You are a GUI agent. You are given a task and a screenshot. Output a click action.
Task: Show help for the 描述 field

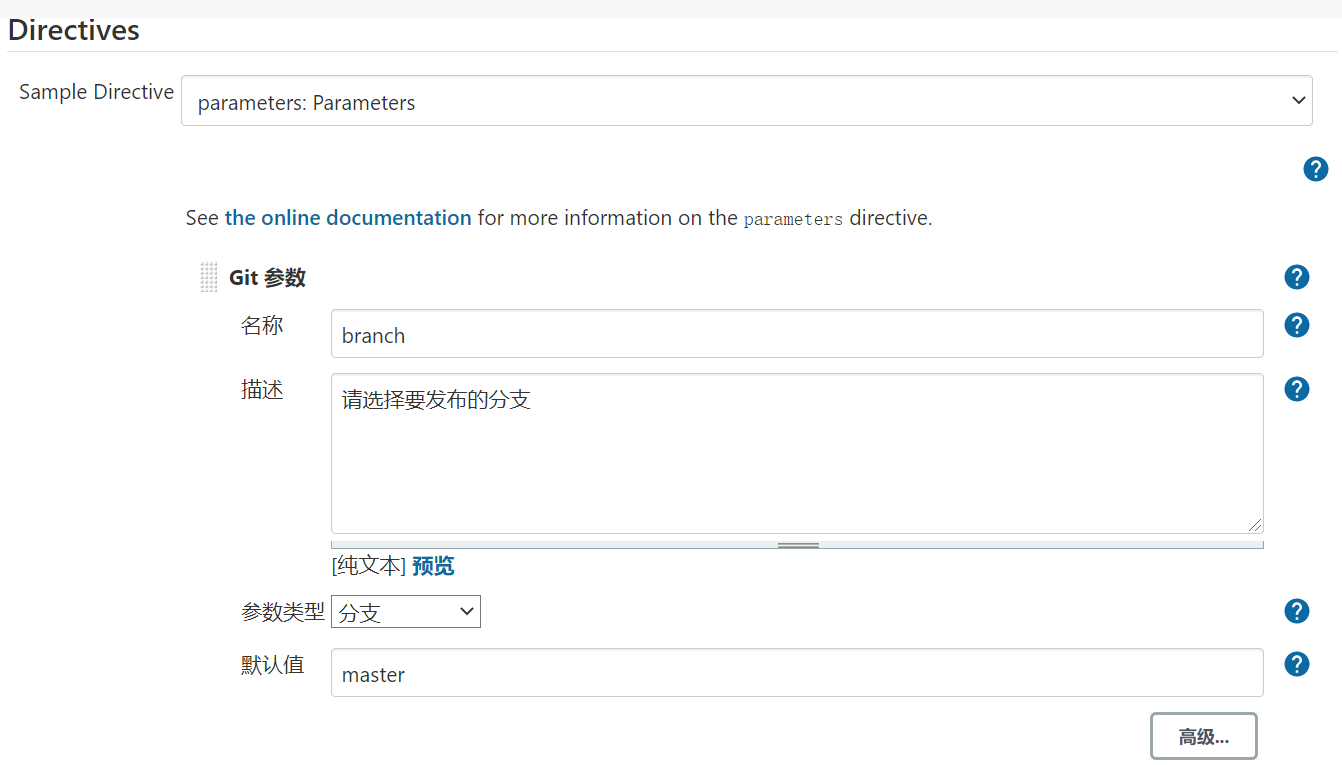pos(1297,389)
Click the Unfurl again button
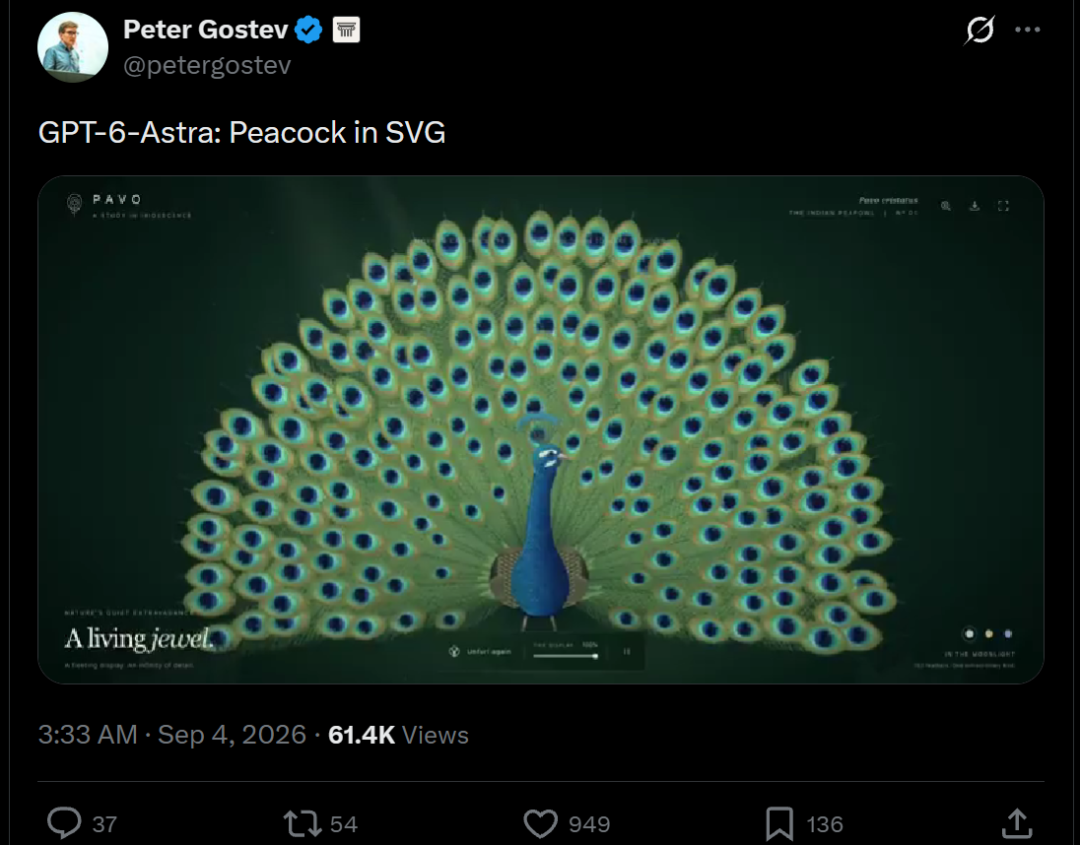The height and width of the screenshot is (845, 1080). click(x=480, y=651)
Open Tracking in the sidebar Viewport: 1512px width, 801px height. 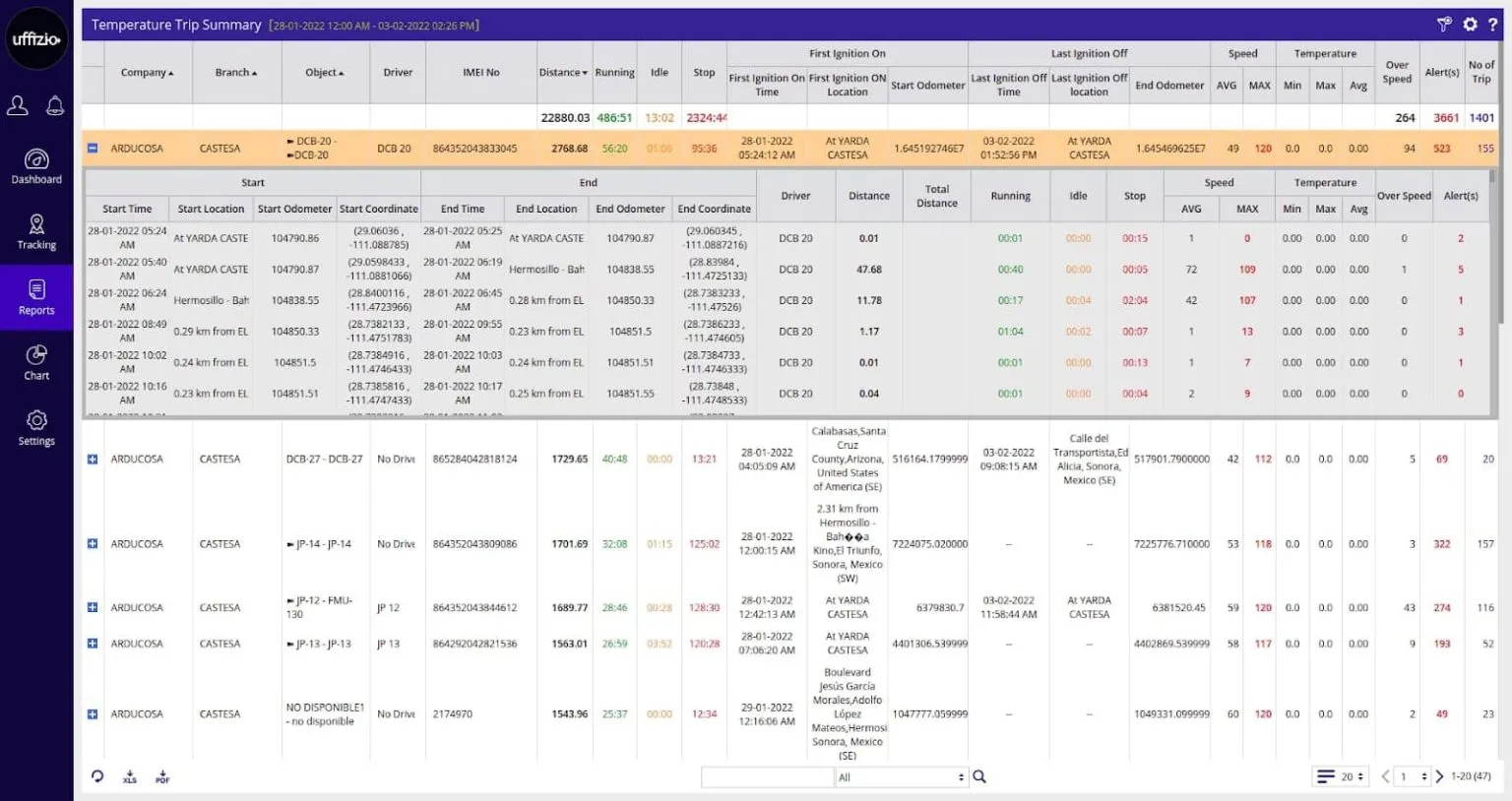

= = = = =

## What the task asks
Each record has to be set down verbatim, and the pictures must not appear in the copy.

## Task solution
You are a GUI agent. You are given a task and a screenshot. Output a click action.
Task: Show help for the 描述 field

pos(1297,389)
Click the Unfurl again button
The height and width of the screenshot is (845, 1080). click(x=480, y=651)
Open Tracking in the sidebar Viewport: 1512px width, 801px height. 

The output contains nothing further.